I'm 23 - and for the first time in my life I have a close friendship group of girls with zero bitchiness. Unfortunately, your post describes my entire life from the age of about 12-19. Teenage girls are awful and groups of girls at the age always seem to have one member who gets the shit. That friend was always me and nothing my mum said or did could of made it better. It's a battle you've got to overcome in your own head. I tried very hard to fit in, cared a lot what people thought and got upset and reacted when they picked on me so I essentially made myself the easy target. When I realised my worth, and developed more confidence in myself those fake friendships fell away (mainly because I cut off contact) and new friendships formed. It's part of growing up unfortunately, a horrible part, but it teaches valuable lessons.

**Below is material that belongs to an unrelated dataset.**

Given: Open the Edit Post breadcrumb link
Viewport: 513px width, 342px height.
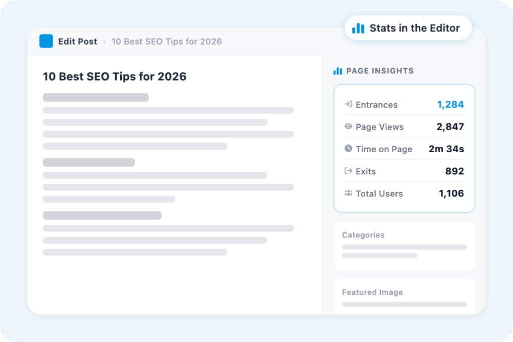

SallySeeker · 30/08/2018 10:54

Thank you maddiie. Can I ask a few things because at 45 my memories of this are vague and we had the advantage of no SM. Firstly, dd is at a girls school. Do you think a mixed school is better? I am seriously considering moving her despite her passing exams to get into her current school. Dd seems to take friendship very seriously. She is fiercely loyal and expects the same in return and gets very upset when her expectation isn't met. I get it as I'm a bit the same (I fear she's learnt some crap social skills from me). Do you think having lower expectations would help? Although I'm not sure how I would teach that.

I keep an eye on hee SM so have seen some of the Instagram photos but she doesn't mention them even when I know she's seen them and I can tell she's upset. I have to fight the urge to ask her about it as I feel she should let her feelings out but do you think its better I let her talk about it?

Lastly, if your parents are anything like me, I just wanted you to know it makes us parents feel awful. If I could take this pain for her I would. I can't believe the cruelty displayed by kids I have known since they were 4.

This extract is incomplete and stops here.